#### What you are asked to do
Through the end of the data below, output every line exactly, beginning with the line that contains "О компании (22, 93)".

#### Available data
┏━━
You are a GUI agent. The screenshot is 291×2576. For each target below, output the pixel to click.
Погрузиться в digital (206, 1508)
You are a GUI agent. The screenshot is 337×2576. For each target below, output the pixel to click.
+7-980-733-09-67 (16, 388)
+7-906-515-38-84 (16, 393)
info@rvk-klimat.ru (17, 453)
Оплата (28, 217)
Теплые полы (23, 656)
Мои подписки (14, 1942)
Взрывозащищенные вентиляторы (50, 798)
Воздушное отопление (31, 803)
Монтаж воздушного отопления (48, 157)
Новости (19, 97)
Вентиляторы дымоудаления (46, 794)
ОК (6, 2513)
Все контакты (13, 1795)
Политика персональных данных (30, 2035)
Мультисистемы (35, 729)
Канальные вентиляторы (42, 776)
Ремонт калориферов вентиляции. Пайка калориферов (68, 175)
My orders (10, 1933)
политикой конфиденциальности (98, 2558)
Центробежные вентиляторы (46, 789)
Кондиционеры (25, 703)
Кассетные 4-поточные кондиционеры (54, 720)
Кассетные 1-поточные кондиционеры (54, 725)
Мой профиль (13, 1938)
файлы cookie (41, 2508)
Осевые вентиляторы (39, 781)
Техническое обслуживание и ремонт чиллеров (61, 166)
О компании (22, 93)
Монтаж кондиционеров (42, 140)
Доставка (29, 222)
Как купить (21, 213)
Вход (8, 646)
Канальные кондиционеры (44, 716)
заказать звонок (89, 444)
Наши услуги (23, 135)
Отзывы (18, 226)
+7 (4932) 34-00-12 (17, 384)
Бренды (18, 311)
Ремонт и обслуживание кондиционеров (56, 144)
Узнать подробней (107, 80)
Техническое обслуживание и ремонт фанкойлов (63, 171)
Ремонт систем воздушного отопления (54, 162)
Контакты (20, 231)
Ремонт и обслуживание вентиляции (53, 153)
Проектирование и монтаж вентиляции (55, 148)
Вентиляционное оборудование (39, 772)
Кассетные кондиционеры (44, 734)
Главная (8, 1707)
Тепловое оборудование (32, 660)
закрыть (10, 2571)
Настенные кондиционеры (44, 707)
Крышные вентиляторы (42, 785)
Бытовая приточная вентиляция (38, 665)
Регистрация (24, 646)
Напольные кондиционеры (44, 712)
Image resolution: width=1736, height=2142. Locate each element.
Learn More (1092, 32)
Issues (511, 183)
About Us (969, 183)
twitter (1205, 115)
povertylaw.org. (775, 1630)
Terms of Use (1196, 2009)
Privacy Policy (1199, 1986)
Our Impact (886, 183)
┗━━
#### Response area
О компании (22, 93)
Монтаж кондиционеров (42, 140)
Доставка (29, 222)
Как купить (21, 213)
Вход (8, 646)
Канальные кондиционеры (44, 716)
заказать звонок (89, 444)
Наши услуги (23, 135)
Отзывы (18, 226)
+7 (4932) 34-00-12 (17, 384)
Бренды (18, 311)
Ремонт и обслуживание кондиционеров (56, 144)
Узнать подробней (107, 80)
Техническое обслуживание и ремонт фанкойлов (63, 171)
Ремонт систем воздушного отопления (54, 162)
Контакты (20, 231)
Ремонт и обслуживание вентиляции (53, 153)
Проектирование и монтаж вентиляции (55, 148)
Вентиляционное оборудование (39, 772)
Кассетные кондиционеры (44, 734)
Главная (8, 1707)
Тепловое оборудование (32, 660)
закрыть (10, 2571)
Настенные кондиционеры (44, 707)
Крышные вентиляторы (42, 785)
Бытовая приточная вентиляция (38, 665)
Регистрация (24, 646)
Напольные кондиционеры (44, 712)
Image resolution: width=1736, height=2142. Locate each element.
Learn More (1092, 32)
Issues (511, 183)
About Us (969, 183)
twitter (1205, 115)
povertylaw.org. (775, 1630)
Terms of Use (1196, 2009)
Privacy Policy (1199, 1986)
Our Impact (886, 183)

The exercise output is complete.